Daqui, a afirmação de que no ato de conhecer o momento ontológico é anterior ao momento epistemológico, e, consequentemente, a fundamentação do conhecimento científico como possibilidade ontológica. Com efeito, para o autor, somente esta conceção do conhecimento garante ao conhecimento racional e à ciência a universalidade, a comunicabilidade e a própria possibilidade da participação da mesma realidade. Se o conhecimento científico pretende conhecer o que é e o que há, cada ciência, no entanto, respeita a uma dada região da realidade, cujos factos se enquadram em predeterminadas estruturas, que são as categorias; por isso, “uma ciência não é senão a exploração cognoscitiva de uma determinada área ontológica inscrita num grupo de categorias”.

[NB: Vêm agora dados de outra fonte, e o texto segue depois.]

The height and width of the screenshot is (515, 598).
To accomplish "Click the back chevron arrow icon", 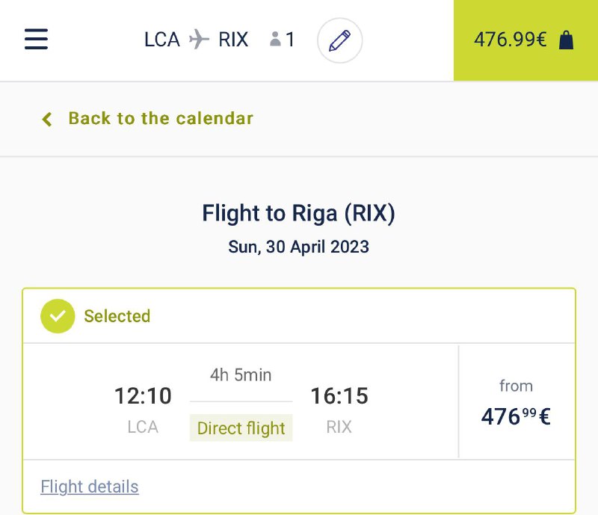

“Verdade e historicidade (A propósito do tricentenário de René Descartes)” foi o título que Renato Cirell Czerna deu à comunicação em que examinou em geral, e na particularização de Descartes (e de Kant), o contraste entre o conceito de verdade como “pressuposto e condicionante transcendental da atividade filosófica” e “a consciência da historicidade das formas do espírito e a historicidade como problema”; e Vicente Ferreira da Silva Filho, em “O sentido especulativo do pensamento de Dilthey”, exprimiu o parecer de que este filósofo “advoga um temporalismo absoluto que o aproxima, às vezes, da conceção bergsoniana, da qual se distancia entretanto pela sua radical valorização do método transcendental ampliado”.

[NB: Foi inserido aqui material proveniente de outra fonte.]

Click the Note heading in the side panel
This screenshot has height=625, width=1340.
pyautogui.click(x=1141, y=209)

A terceira secção, “Gnosiologia e Lógica”, foi ocupada com as seguintes comunicações:

“O ser e o modo de ser”, de Carlos da Silva Campos, constituída pela justificação das seguintes teses: 1) O pensamento filosófico, como o pensamento místico e institucional, é teleológico; 2) A ilusão de a priori e da necessidade lógica é produzida pela experiência inevitável de certos objetos e modos de ser; 3) Os modos de ser só existem nas coisas, de que são modos de ser. Não tendo nós experiências deles fora das coisas, ficam impensáveis quando procuramos torná-los, sobre o suporte simbólico, gráfico ou vocal, quando procuramos pensá-los sem as coisas, a relação, a extensão, a qualidade em si; 4) O pensamento concreto é o pensamento que tem como objeto os seres individuais. O pensamento abstrato é o pensamento do modo de ser das coisas; 5) A ciência matemática é puramente simbólica. Os seus símbolos estão no lugar das coisas. Contudo não são coisas reais, de modo que a prova exclusivamente matemática não garante nada quanto à sua correspondência com a realidade das coisas.

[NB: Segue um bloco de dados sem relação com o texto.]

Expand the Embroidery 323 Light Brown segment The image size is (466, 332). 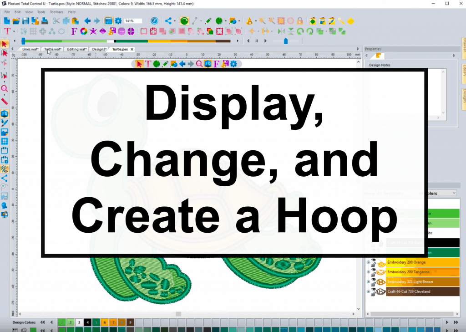click(x=368, y=281)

Sob o título “Quid est ventas?” ocupou-se Djacir Menezes da “Crítica à resposta dada pelos neopositivistas do Círculo de Viena”, condensando os seus juízos nas seguintes conclusões: 1) O “Círculo de Viena”, negando a legitimidade dos problemas metafísicos, limitou a atividade filosófica ao debate dos problemas epistemológicos e de linguagem científica; 2) A verdade, para os positivistas lógicos, é uma qualidade das proposições, um problema sintático. A análise rigorosamente formal divorciou forma e conteúdo, insulando ainda mais o conhecer e o agir; 3) A verdade é um processo; a veracidade das proposições cresce com o desenvolvimento cultural do homem; 4) A lei científica não é apenas “enunciado”, como admitiu o “Círculo de Viena”, mas os factos enunciados; 5) A noção de adaequatio dá-nos o dado primário, a relação “mente” — “mundo”, ponto de partida indispensável para a análise positiva do problema da verdade.